Testing utility for decorations at a range

I’ve come to enjoy/appreciate how https://github.com/ProseMirror/prosemirror-test-builder assists test-writing for position-dependent code, and have recently been wishing something similar existed for decorations as well.

When writing tests against a custom plugin, where the test is trying to evaluate what decorations have been rendered based on some state update/input, it’s currently somewhat complex to dig into the decoration data structure. I’ve read the code a few times, but still feel like I don’t have a good grasp of what I’m reading! Most of the time, what I want to do is to verify that a decoration of type X has been rendered a position Y, with Decoration spec Z (or with rendered DOM element Z).

As far as I can tell, the main place that this mapping between decorations and document positions happens is in the main view rendering code here:

My dream vision, though, would be to have some kind of test utility where the signature looked like the following:

// : (DecorationSet, Node, number, number) → [Decoration]
function decoAtPos(decos, node, from, to) {
  ....
  return foundDecorations;
}

Which would allow easy introspection of decorations rendered at a given range. There might be good reasons why this isn’t possible, or desirable, but I’d be curious to hear what others think? Happy, also, to file this as an RFC if that’s a channel in which to articulate the problem.

Are you trying to test whether the DOM has the drawn decorations in the right place, or whether the decorations themselves were generated correctly?
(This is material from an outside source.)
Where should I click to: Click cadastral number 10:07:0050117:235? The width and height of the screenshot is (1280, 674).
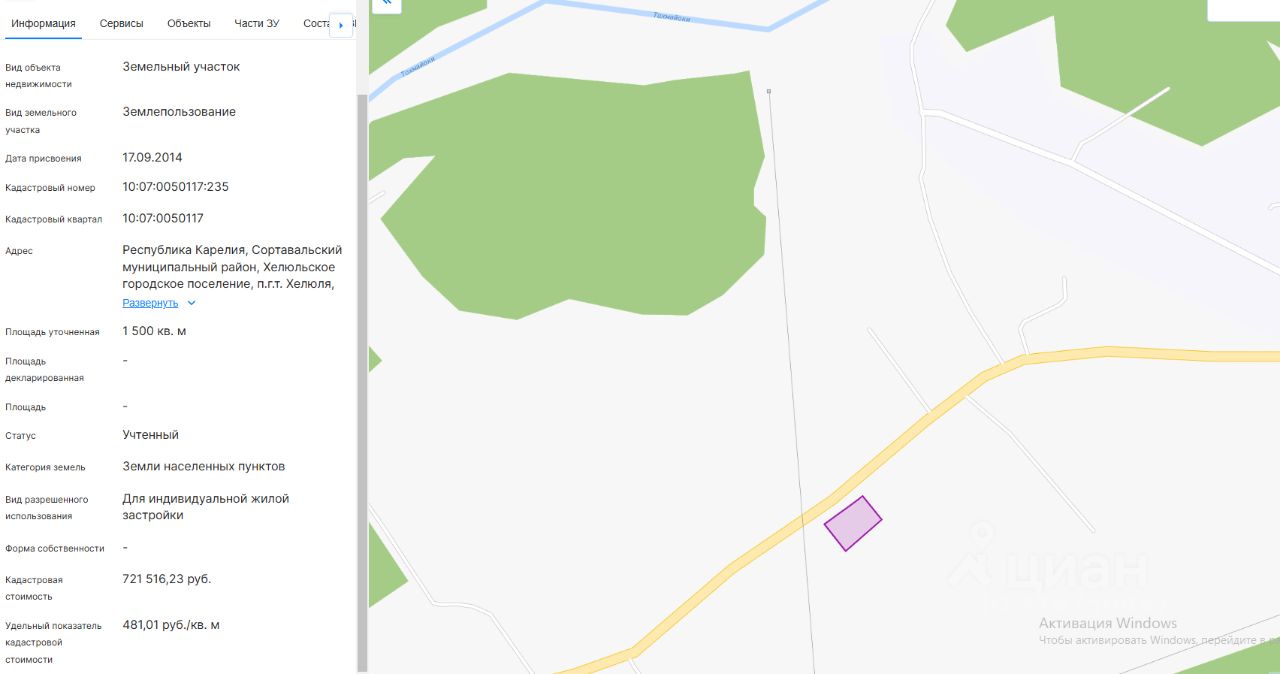pyautogui.click(x=176, y=187)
There’s already a bunch of tests for the former in the prosemirror-view module. For the latter, the node shouldn’t matter, and you can just directly use find on the decoration set which should give you the data you are looking for.

I guess now that I’m thinking about it, I’m mostly concerned with their being generated correctly — e.g. I care about positioning, but not where they’re drawn. I’d totally forgotten about DecorationSet.find, and I’ll just use that, thanks!